-- Problems and tasks --
a – In the forum thread, how many guinea pigs are said to need rescue by the weekend?
b – Using the forum thread, decide whether each statement agrees with it: (i) Ty-bo has transport available; (ii) Aurelia already has a setup ready for bunnies; (iii) Kammie plans to go to Southampton this weekend. Answer yes or no for each and quote the deciding words.
c – Echo the forum thread word for word from "I'm going to" up to and including "keep in Southampton.".

-- Supplied passage --
# Can anyone help? URGENT!!!!!!!!



## crofty (May 2, 2008)

Please can anyone help with this?

Help!! 50 rabbits and 100 guinea pigs need to be in rescue by the weekend!! - Rabbits United Forum


----------



## jemma_79 (Nov 1, 2009)

Aw, I don't understand how this could happen, so many of them. Sounds like people are taking them tho. I'm in the north of England so it's a long way x


----------



## Ty-bo (Jun 27, 2009)

If anyone is comming this way i could take a male bun + couple of piggies but i have no transport.....


----------



## Aurelia (Apr 29, 2010)

Awww no 

I don't know where Ty-bo is in Lincs, but I too could take a couple of female Guinea's if someone is coming up this way (past the Boston area).

I'd take some bunnies too, but we don't have any set up for them yet (though it's something planned for next year).


----------



## Kammie (Apr 4, 2009)

I'm going to Southampton this weekend to visit mum but theres no way I can help. I'm full and have no room to keep any more without them being bonded to the ones I have, which I just can;t afford to do at the moment with commitments to another rabbit. If I did take any they would be stuck in a tiny indoor cage and be harrassed by the other buns with no where quiet I can possibly keep them. I really wish I could help, I'll see what I can do in the way of asking Delia or even seeing if my mum would be willing to have a couple to keep in Southampton.

-- Records --
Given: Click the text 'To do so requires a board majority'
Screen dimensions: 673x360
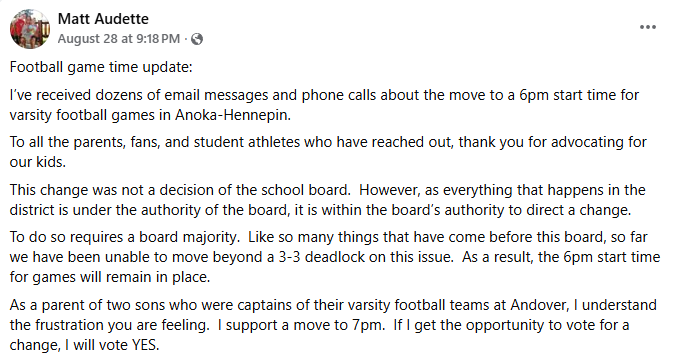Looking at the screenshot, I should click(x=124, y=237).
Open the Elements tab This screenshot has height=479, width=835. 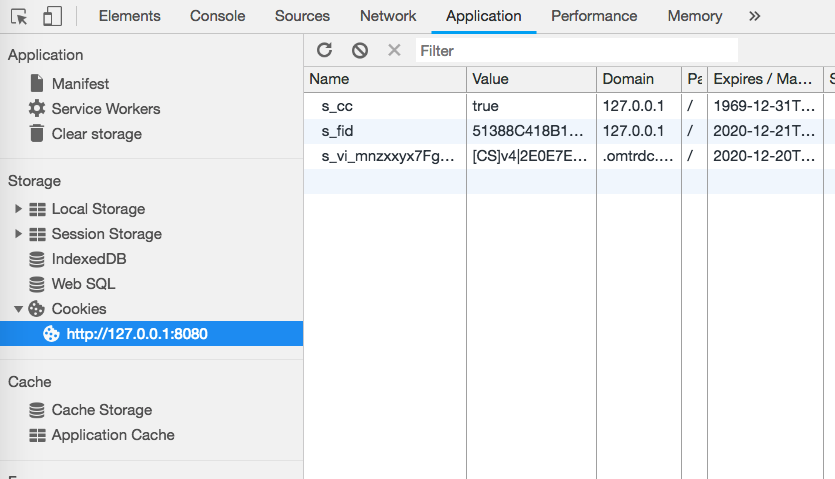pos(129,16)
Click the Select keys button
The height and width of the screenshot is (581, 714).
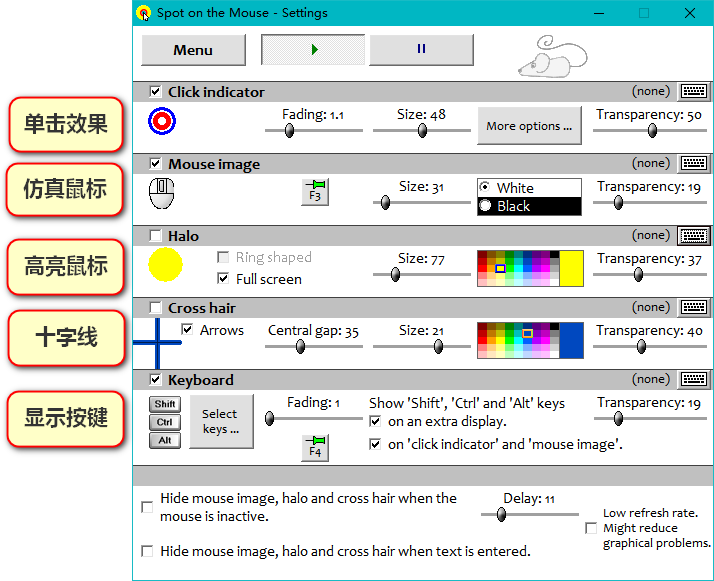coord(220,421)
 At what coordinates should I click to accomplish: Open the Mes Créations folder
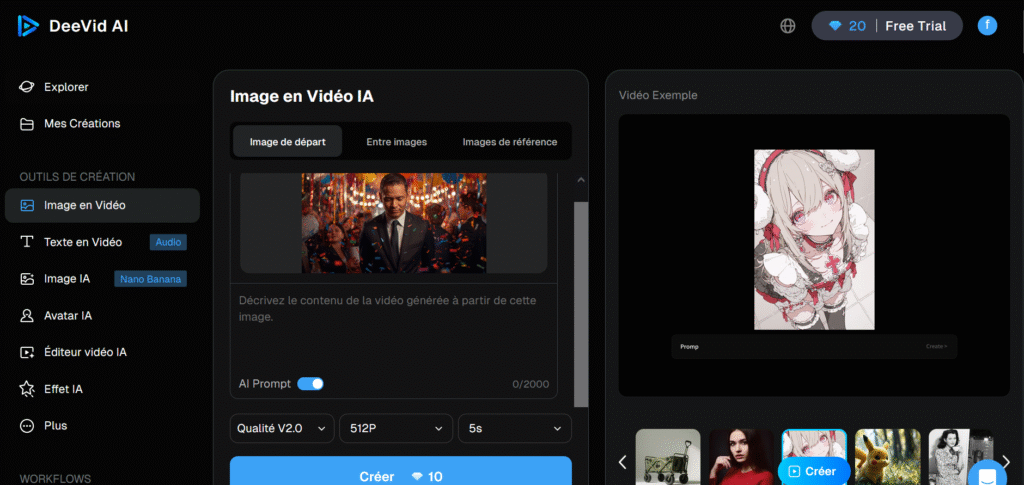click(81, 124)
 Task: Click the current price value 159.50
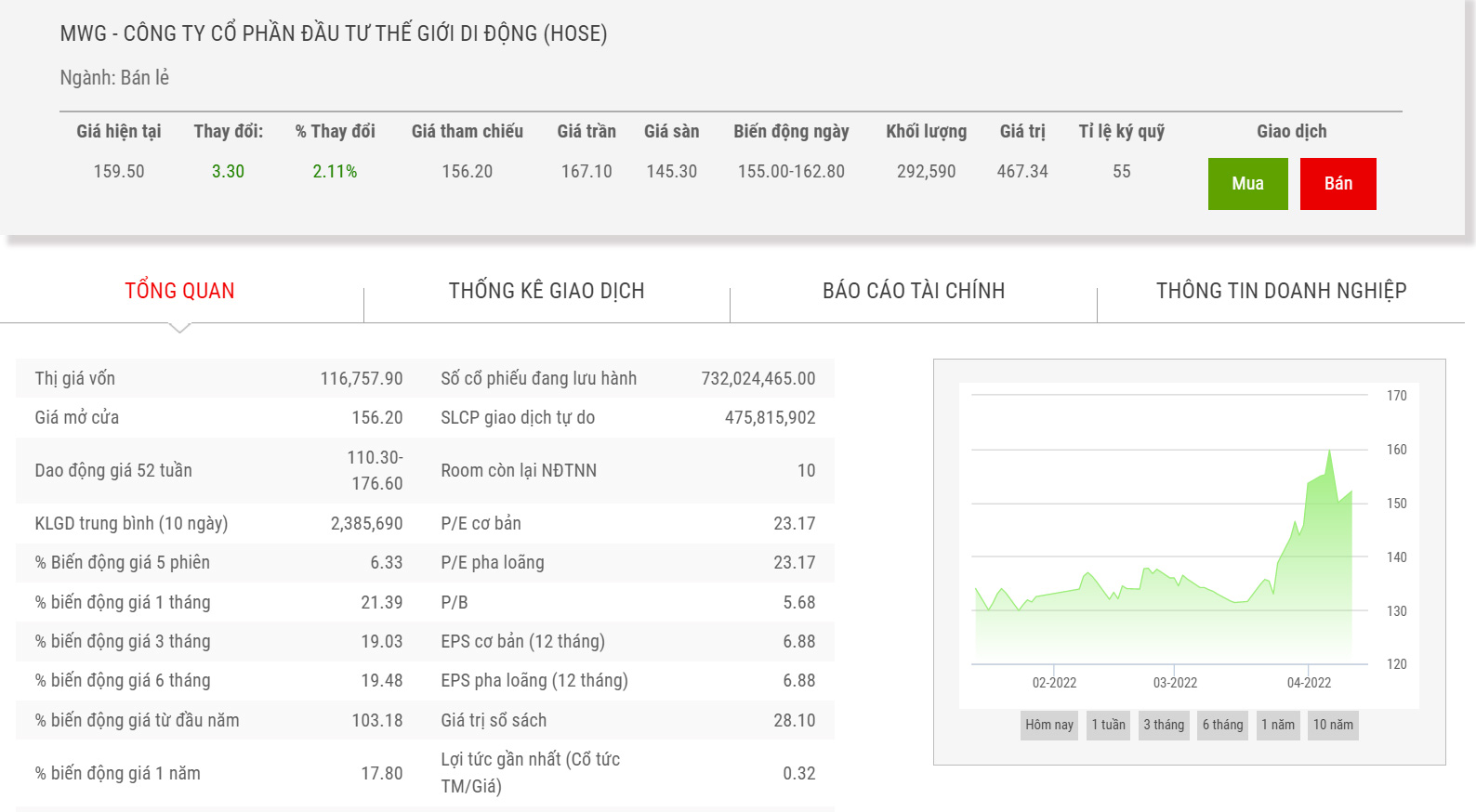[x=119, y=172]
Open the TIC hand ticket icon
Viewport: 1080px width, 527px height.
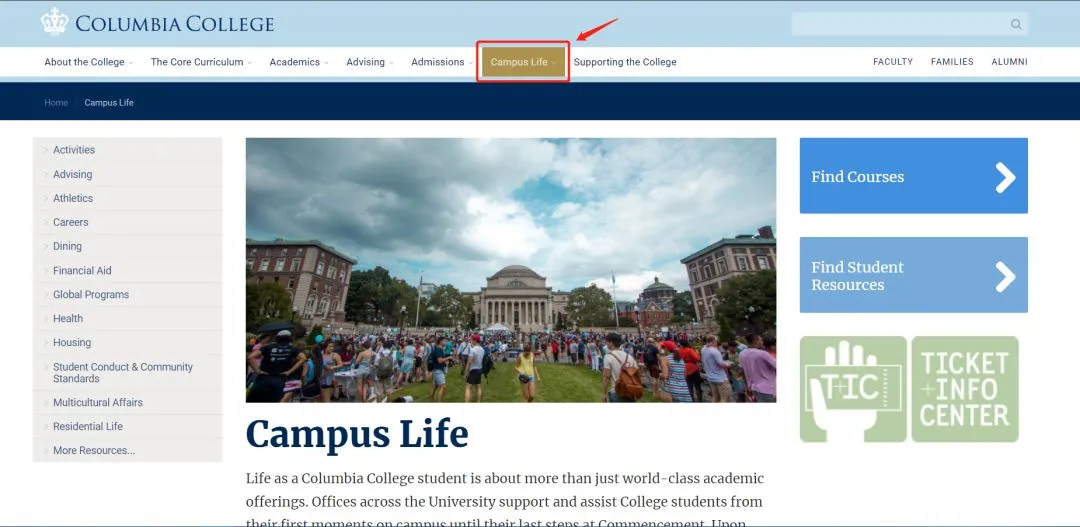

-- Expected outputs --
a – 100 guinea pigs, along with 50 rabbits.

b –
(i) No: "but i have no transport"
(ii) No: "we don't have any set up for them yet"
(iii) Yes: "I'm going to Southampton this weekend to visit mum"

c –
I'm going to Southampton this weekend to visit mum but theres no way I can help. I'm full and have no room to keep any more without them being bonded to the ones I have, which I just can;t afford to do at the moment with commitments to another rabbit. If I did take any they would be stuck in a tiny indoor cage and be harrassed by the other buns with no where quiet I can possibly keep them. I really wish I could help, I'll see what I can do in the way of asking Delia or even seeing if my mum would be willing to have a couple to keep in Southampton.